A special installment of Theater Emory’s
(TE) Brave New Works, Jan. 27-Feb. 22, marks the inauguration of
the theater laboratory in the new Donna and Marvin Schwartz Center
for Performing Arts, which officially opens Feb. 1.
The theater lab will be home to Brave New Works, a biennial marathon
of play development workshops sponsored by the Playwriting Center
of Theater Emory, where Atlanta audiences have had the opportunity
to hear scripts and screenplays in the process of development. Brave
New Works II will bring together a national ensemble of actors,
directors and playwrights, as well as Emory faculty, alumni and
students, to explore and develop new theater work.
More than a dozen works will be premiered during the month-long
event, which allows playwrights to hear their works in progress
and brainstorm with other writers. More than 75 guest artists are
involved in the project, and more than two dozen Emory alumni working
professionally in theater will return to Emory to take part in Brave
New Works II.
“We’re thrilled to christen the Schwartz Center’s
theater lab with the most ambitious Brave New Works festival we’ve
ever had,” said TE Artistic Director Vinnie Murphy. “The
kind of high-voltage fireworks that result from putting together
some of the country’s most talented theater artists with our
adventurous liberal arts theater students creating new work is what
a university-based company like Theater Emory is all about.”
Playwright Jon Lipsky returns to Emory for a reading of his new
work, Book of Revelations, a series of interrelated short plays
that chronicle the shape of a relationship over 50 years. Theater
Emory previously produced Lipsky’s Dreaming With an AIDS
Patient and Call of the Wild, and his script They
All Want to Play Hamlet was written in collaboration with Murphy
and fellow TE faculty member Tim McDonough.
Award-winning writer Elizabeth Wong will look at relationships when
she directs her full-length monologue Dating and Mating in Modern
Times, a tart and humorous look at modern-day dating rituals.
Her play Kimchee & Chitlins, a satire that premiered
at Victory Gardens Theatre in Chicago, was developed in part at
Theater Emory.
Poet and playwright Henry Israeli will present a staged reading
of his new work, Arrangement for a Glass Guitar, a play
set in eastern Europe in 1973. Thomas Bryant will head to 17th century
Rome with a reading of his play Boca Della Verita (“The
Mouth of Truth”), a dramatic look at the battle for the soul
and survival of the Catholic Church during the Inquisition. At stake
are the lives of Beatrice Cenci, Caravaggio and Galileo and the
pursuit of social justice, art and science.
Janet Kenney’s The Mark of the Lord tells the story of a young
woman confronted by an unbearable miracle. Jennie Snyder’s
first full-length play, Historical Fiction, is the story
of mothers and daughters, food and lovers, that explores the trajectory
of an anorexic from sainthood to patienthood. Pamela Turner’s
MAJIK! is a surreal story featuring Rosey, a ballerina
living in a 19th century circus freak show.

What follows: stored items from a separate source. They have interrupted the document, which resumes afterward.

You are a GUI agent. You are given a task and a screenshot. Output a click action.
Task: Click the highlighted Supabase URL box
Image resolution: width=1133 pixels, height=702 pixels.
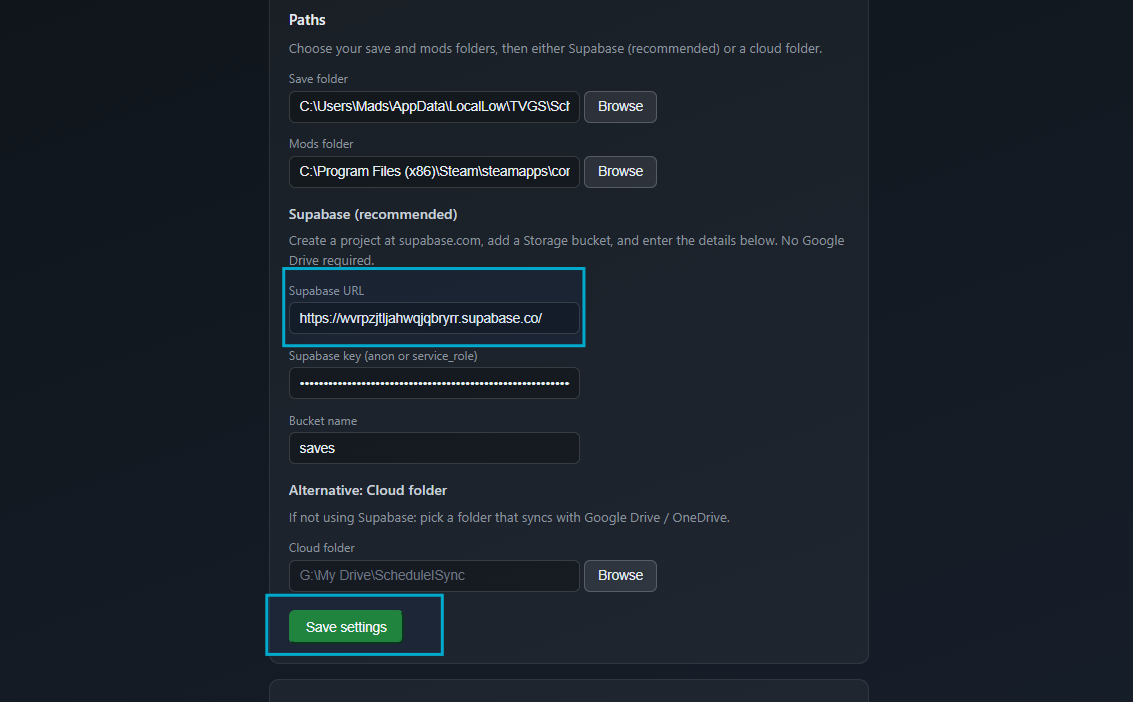click(x=433, y=307)
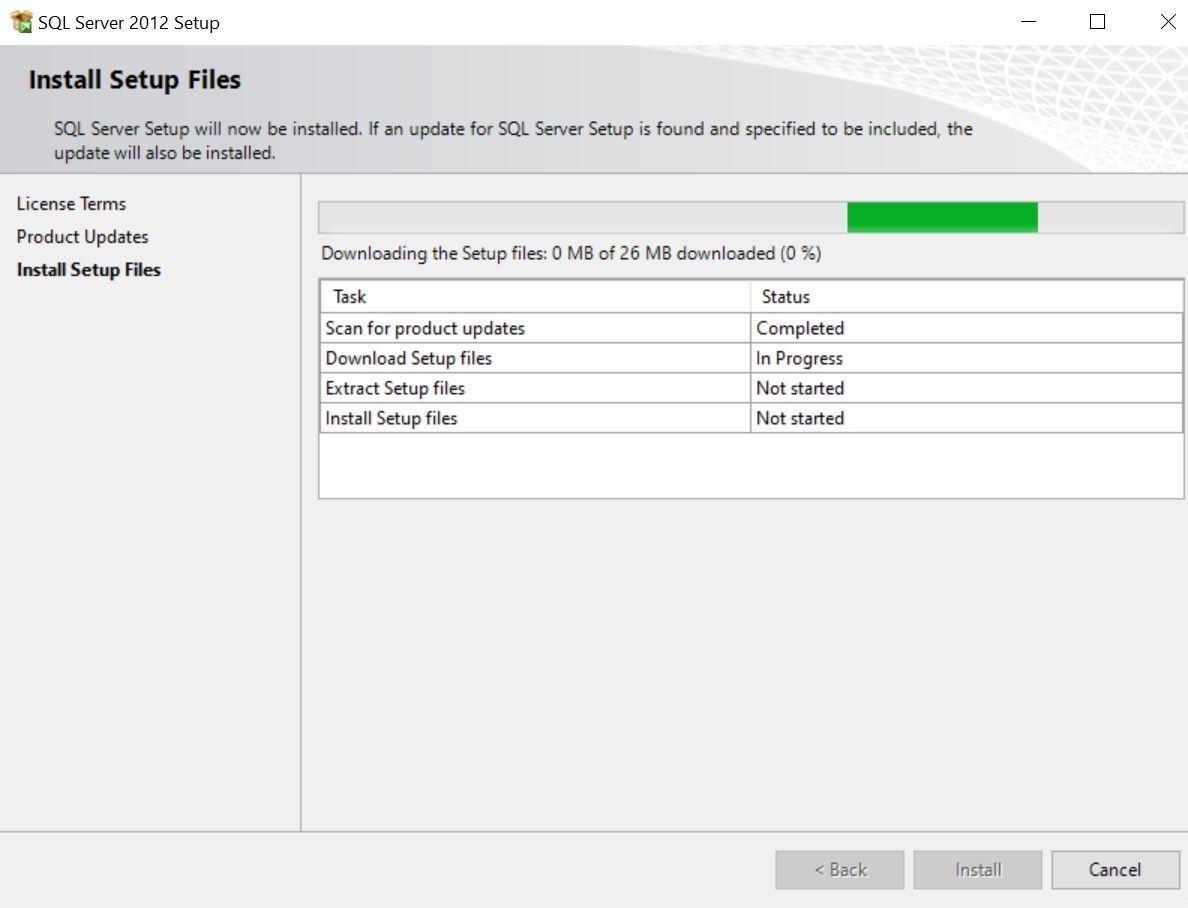This screenshot has height=908, width=1188.
Task: Select the Download Setup files task row
Action: coord(409,358)
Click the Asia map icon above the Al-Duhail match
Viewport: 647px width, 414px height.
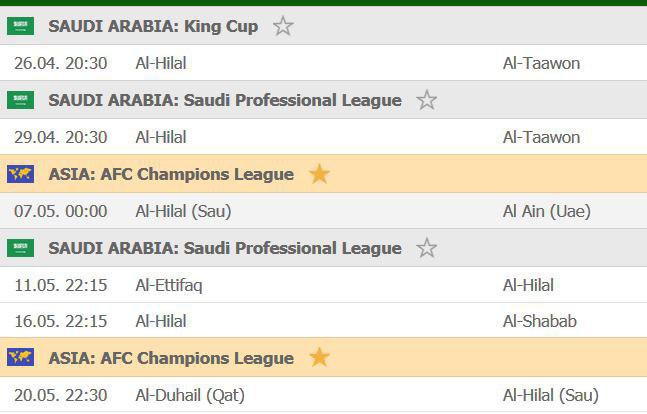(x=20, y=358)
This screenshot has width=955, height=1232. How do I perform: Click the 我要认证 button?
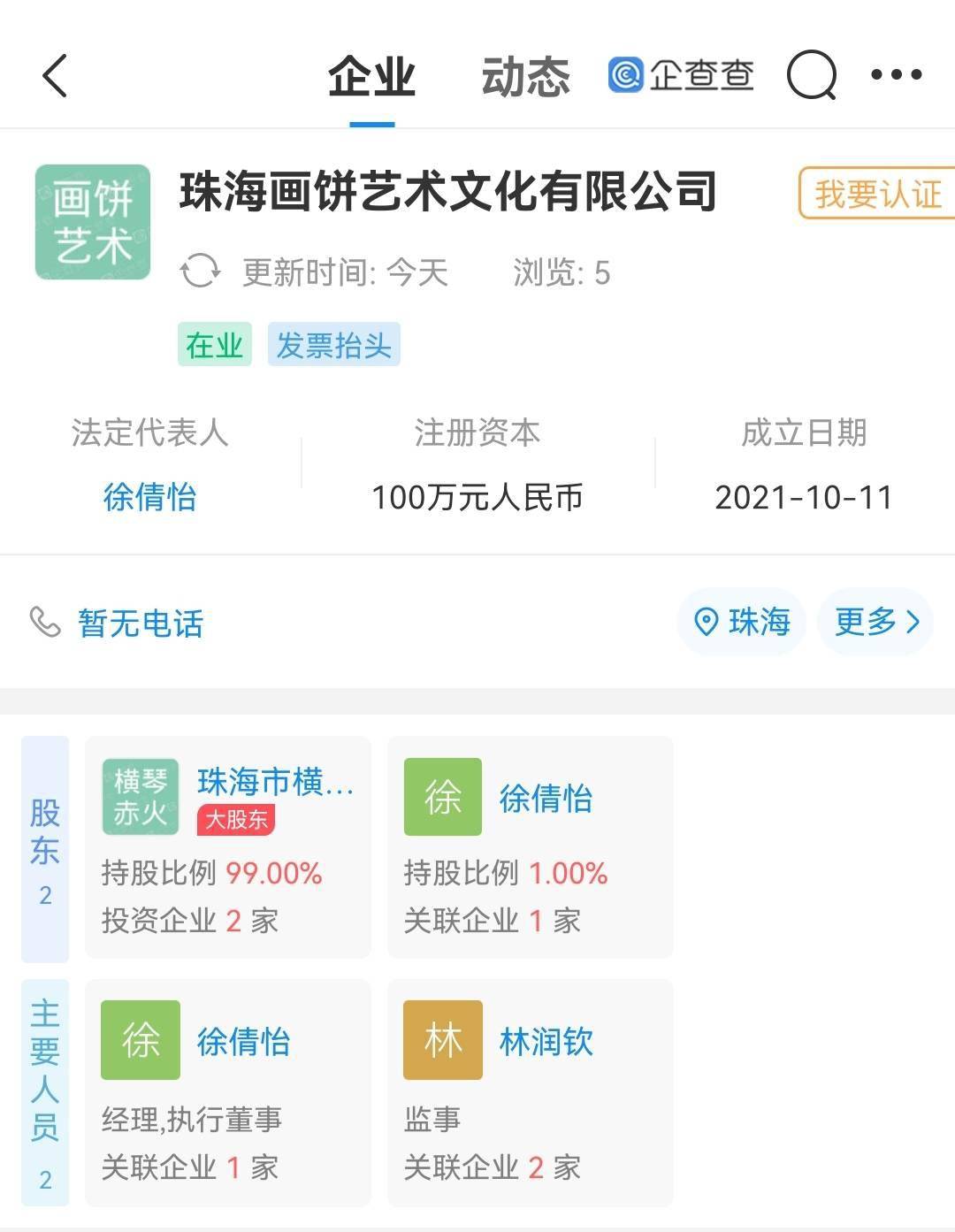pyautogui.click(x=877, y=193)
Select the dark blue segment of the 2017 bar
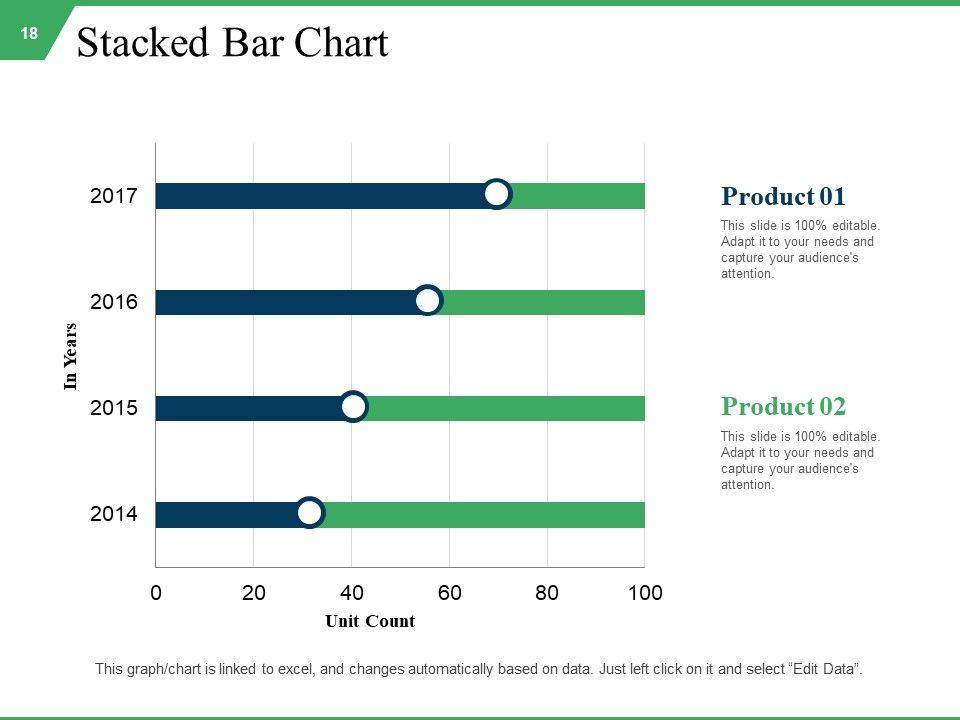This screenshot has width=960, height=720. pyautogui.click(x=320, y=195)
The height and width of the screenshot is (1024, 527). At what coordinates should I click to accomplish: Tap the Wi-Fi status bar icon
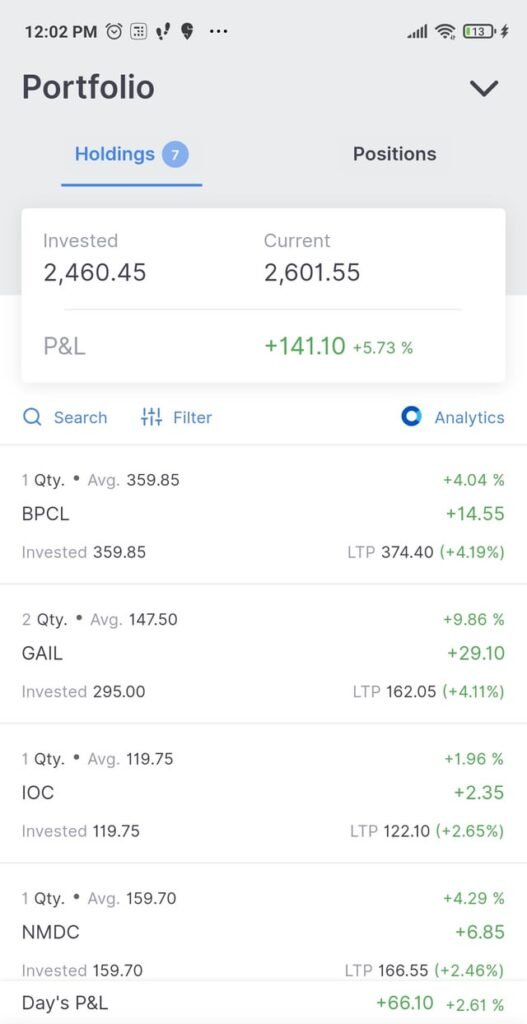(445, 31)
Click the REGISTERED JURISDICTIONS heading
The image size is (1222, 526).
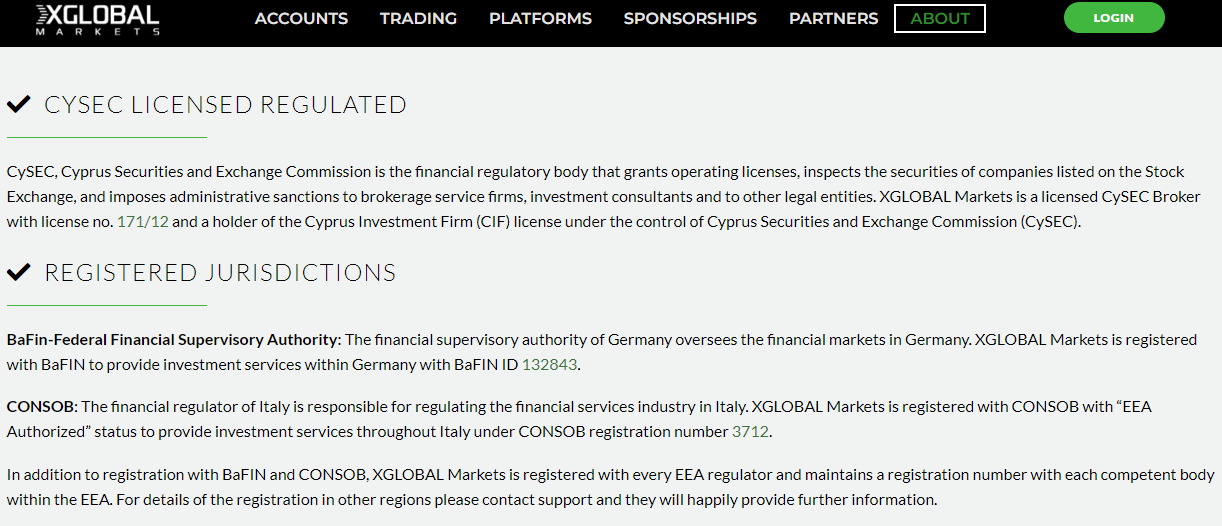(220, 272)

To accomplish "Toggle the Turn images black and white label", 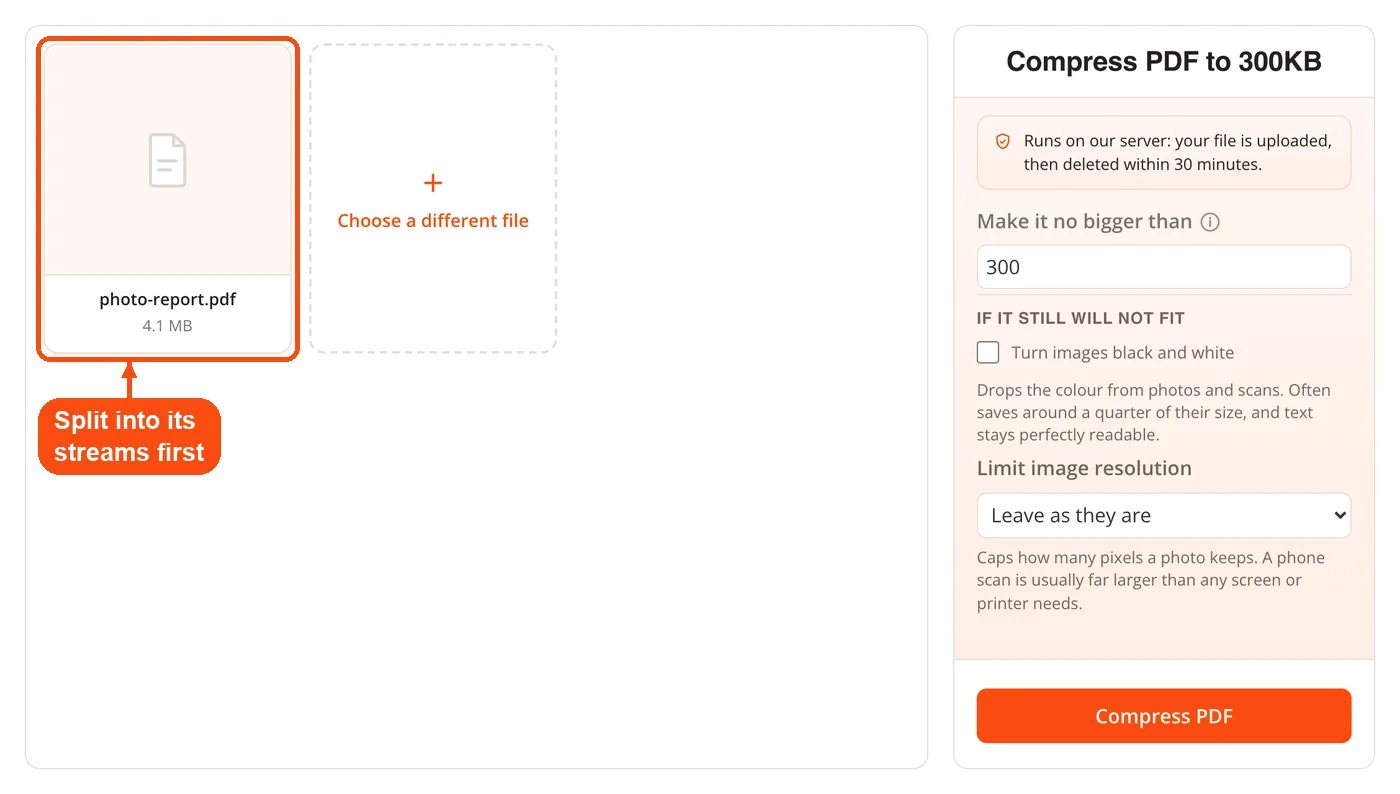I will (x=1122, y=353).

Emory faculty and students also will offer new works. Murphy will
present Crow: From the Life and Songs of the Crow, adapted
from the poetry of Ted Hughes and featuring a single actor accompanied
by a musical and video score. Murphy’s adaptation was inspired
by the papers of the late British poet laureate that are held in
Special Collections and archives.
Award-winning author and English/creative writing faculty member
Joseph Skibell will debut 12,395 Words, a hyperrealistic
depiction of an after-dinner evening between friends in Venice,
Calif. Finally, students Jon Herzog, Lauren Gunderson, James Navarro
and Brian Green all offer new works.
Performances will begin Jan. 27 and will be held through late February.
All shows are free and open to the public; a full schedule is available
at www.emory.edu/ARTS/calendar/index.html.